Anthropologue et journaliste, Pauline Guedj prend le parti de radiographier le cinéma de Steven Soderbergh. D’une filmographie en apparence protéiforme, elle tire des constantes et des modes opératoires qui éclairent l’œuvre d’un réalisateur ayant tout expérimenté, ou presque : les blockbusters comme les productions indépendantes, le septième art et la série télévisée, les succès retentissants au même titre que les échecs douloureux.
Pauline Guedj ne manque pas de le rappeler : de prime abord, tout porte à croire que la carrière de Steven Soderbergh est caractérisée par des ruptures successives. Hors d’atteinte a marqué la fin de son activité de scénariste, Bubble a initié le recours aux acteurs amateurs et la création d’un nouveau modèle économique (fondé sur la VOD), Che a amorcé un basculement vers le numérique, The Knick a vu le cinéaste expérimenter le format de la série télévisée… Steven Soderbergh, anatomie des fluides est pourtant une invitation à dépasser l’idée de révolutions perpétuelles et définitives.

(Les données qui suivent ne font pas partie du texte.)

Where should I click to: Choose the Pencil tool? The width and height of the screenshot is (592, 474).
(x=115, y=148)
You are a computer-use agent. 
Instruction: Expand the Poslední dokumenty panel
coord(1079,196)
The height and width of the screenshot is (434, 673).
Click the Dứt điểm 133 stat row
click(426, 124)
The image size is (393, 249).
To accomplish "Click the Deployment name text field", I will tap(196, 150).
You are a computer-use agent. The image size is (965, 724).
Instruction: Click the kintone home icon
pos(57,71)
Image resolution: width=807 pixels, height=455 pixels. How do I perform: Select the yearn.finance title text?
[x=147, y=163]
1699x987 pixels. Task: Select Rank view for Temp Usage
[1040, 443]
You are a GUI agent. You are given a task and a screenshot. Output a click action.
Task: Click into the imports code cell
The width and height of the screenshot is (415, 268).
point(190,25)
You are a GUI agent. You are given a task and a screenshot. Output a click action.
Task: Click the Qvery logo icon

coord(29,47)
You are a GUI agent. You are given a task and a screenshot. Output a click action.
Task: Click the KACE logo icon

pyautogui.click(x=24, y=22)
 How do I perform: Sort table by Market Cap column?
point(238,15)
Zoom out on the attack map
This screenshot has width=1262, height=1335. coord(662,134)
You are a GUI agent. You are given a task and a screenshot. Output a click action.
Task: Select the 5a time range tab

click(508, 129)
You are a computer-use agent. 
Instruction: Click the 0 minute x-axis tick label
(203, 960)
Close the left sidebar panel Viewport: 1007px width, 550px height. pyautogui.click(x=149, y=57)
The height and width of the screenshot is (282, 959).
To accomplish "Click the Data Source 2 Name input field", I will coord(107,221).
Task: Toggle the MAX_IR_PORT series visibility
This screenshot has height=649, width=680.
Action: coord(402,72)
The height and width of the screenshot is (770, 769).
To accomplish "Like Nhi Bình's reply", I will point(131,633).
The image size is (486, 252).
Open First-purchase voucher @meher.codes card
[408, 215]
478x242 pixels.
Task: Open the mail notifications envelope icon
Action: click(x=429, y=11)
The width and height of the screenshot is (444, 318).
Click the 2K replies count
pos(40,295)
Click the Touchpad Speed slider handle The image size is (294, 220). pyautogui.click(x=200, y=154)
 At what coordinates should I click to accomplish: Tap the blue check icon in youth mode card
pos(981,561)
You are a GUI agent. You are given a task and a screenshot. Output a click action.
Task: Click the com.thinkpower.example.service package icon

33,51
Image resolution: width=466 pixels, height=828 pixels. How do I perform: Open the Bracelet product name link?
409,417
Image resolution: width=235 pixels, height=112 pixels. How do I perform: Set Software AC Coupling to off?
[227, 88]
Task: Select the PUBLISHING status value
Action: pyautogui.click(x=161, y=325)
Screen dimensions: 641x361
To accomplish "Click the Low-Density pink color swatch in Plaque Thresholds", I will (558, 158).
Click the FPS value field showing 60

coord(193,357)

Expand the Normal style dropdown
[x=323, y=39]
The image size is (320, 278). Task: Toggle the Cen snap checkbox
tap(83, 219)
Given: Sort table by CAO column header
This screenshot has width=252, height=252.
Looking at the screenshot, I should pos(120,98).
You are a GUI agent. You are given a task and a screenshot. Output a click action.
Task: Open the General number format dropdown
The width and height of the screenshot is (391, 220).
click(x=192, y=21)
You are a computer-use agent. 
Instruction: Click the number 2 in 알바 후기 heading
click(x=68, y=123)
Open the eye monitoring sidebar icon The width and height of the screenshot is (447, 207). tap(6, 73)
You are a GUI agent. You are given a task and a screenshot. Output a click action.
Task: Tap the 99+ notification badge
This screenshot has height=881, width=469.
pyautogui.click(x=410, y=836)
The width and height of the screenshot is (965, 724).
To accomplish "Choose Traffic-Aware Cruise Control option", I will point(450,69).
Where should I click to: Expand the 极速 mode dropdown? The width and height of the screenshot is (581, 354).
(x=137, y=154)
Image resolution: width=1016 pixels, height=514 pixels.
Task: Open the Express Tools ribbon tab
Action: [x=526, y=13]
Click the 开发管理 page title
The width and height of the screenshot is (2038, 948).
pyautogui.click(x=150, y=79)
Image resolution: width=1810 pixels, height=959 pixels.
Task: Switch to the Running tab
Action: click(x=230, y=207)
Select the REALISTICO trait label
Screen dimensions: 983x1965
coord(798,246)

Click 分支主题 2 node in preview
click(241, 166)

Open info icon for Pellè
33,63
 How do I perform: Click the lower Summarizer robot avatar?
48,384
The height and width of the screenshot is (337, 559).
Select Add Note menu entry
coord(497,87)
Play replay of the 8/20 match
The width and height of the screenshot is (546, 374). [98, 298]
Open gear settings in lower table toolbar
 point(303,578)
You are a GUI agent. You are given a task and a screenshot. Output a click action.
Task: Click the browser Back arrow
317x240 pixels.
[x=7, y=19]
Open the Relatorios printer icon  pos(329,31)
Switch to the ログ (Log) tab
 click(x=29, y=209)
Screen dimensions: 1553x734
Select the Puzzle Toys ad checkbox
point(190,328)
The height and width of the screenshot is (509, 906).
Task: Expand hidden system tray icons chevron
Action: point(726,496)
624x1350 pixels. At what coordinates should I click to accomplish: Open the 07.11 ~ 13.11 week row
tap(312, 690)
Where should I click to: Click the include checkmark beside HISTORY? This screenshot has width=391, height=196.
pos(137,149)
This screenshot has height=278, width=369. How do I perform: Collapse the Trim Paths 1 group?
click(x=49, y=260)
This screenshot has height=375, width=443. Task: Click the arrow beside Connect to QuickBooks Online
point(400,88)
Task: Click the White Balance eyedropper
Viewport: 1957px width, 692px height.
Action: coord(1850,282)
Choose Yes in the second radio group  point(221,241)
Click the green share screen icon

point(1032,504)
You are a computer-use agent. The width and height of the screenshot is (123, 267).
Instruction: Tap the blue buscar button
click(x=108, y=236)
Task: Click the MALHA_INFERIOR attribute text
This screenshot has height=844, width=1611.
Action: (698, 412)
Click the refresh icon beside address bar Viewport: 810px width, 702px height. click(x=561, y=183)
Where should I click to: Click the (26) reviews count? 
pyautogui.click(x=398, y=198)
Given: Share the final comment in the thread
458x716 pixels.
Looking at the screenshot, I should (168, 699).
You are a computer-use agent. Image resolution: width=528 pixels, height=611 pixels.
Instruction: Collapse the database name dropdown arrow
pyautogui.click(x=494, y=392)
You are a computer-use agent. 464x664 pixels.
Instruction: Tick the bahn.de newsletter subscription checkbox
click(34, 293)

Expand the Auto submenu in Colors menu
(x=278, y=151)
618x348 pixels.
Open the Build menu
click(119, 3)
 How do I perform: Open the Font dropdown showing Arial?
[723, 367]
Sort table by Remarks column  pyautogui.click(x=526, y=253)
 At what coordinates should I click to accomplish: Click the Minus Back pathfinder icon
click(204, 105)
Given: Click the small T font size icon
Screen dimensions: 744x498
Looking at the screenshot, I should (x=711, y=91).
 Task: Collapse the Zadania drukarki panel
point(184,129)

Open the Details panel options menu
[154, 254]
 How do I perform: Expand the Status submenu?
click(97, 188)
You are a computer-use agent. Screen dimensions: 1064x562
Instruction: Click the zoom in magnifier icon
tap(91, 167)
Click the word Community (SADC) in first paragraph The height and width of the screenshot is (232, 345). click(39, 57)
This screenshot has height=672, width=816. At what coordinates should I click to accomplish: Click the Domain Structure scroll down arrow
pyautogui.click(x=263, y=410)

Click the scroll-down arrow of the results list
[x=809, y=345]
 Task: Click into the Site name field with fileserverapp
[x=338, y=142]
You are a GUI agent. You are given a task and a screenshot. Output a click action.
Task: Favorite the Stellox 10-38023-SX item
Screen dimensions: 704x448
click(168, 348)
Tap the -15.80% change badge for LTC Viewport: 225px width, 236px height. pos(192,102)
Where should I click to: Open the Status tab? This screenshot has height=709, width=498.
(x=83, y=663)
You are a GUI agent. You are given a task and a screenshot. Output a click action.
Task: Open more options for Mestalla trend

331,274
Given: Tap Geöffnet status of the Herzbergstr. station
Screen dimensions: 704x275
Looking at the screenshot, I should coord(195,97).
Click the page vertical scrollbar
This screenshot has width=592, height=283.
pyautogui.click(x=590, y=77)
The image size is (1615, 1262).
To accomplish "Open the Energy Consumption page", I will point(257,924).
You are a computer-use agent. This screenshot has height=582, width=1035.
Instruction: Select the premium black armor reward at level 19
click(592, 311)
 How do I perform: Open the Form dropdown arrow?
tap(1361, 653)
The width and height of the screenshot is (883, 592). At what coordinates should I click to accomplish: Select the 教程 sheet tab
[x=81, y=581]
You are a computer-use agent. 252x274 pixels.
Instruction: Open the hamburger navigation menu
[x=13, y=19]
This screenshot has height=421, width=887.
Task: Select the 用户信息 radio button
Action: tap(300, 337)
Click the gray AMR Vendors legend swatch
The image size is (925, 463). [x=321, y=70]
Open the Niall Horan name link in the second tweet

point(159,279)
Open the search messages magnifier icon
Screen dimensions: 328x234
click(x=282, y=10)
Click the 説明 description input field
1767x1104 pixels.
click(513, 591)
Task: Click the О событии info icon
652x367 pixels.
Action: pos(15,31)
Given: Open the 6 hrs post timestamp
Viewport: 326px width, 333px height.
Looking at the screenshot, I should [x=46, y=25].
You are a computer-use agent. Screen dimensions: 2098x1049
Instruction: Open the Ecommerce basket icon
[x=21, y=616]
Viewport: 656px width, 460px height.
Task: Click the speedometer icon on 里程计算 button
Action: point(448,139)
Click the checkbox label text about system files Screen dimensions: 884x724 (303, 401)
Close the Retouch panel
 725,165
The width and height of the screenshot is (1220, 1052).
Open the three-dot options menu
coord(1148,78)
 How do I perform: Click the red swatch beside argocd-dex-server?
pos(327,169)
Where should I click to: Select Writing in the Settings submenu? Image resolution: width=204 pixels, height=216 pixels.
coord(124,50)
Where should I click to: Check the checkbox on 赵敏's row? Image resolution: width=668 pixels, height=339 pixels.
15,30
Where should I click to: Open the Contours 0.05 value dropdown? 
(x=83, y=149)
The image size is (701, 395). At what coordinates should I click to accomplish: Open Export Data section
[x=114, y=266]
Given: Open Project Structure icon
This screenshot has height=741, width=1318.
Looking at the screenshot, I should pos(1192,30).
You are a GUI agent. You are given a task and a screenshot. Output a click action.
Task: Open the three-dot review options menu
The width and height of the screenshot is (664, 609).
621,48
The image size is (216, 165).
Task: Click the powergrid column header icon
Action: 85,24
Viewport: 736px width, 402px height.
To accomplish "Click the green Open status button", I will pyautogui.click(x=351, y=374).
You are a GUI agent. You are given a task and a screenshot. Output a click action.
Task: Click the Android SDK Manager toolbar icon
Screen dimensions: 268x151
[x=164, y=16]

Son auteure décrit une filmographie en apparence protéiforme comme un espace où les éléments se répondent les uns les autres. « Fluidité de la trajectoire, fluidité de la méthodologie, fluidité de la vie », précise-t-elle.
Pour étayer sa démonstration, Pauline Guedj évoque plusieurs motifs/thèmes récurrents. Il en va ainsi de la mondialisation et des mouvements, qui font l’objet d’une triple exploitation dans Contagion, Traffic et The Laundromat. Les virus, la drogue et l’argent y circulent en faisant fi des frontières. Les corps, masculins comme féminins, leur mise en scène et en emploi se fondent abondamment dans Magic Mike, The Girlfriend Experience ou Piégée. La direction d’acteurs de Steven Soderbergh est d’ailleurs décrite comme une chorégraphie entre la caméra et le corps des comédiens. Le cinéaste insiste particulièrement sur la spontanéité et la « physicalité » des personnages. Le sport se trouve quant à lui décliné sous diverses formes dans High Flying Bird, Logan Lucky, Ocean’s Eleven ou Hors d’atteinte, tout en ayant fait l’objet d’un projet avorté, Moneyball. Avec érudition, et en se basant sur ses propres observations ainsi que sur des déclarations publiques, Pauline Guedj raconte la manière dont les films de Soderbergh entrent en résonance les uns avec les autres, le lecteur voyageant à travers eux, et se familiarisant avec la sensibilité et la créativité d’un metteur en scène à tout le moins singulier.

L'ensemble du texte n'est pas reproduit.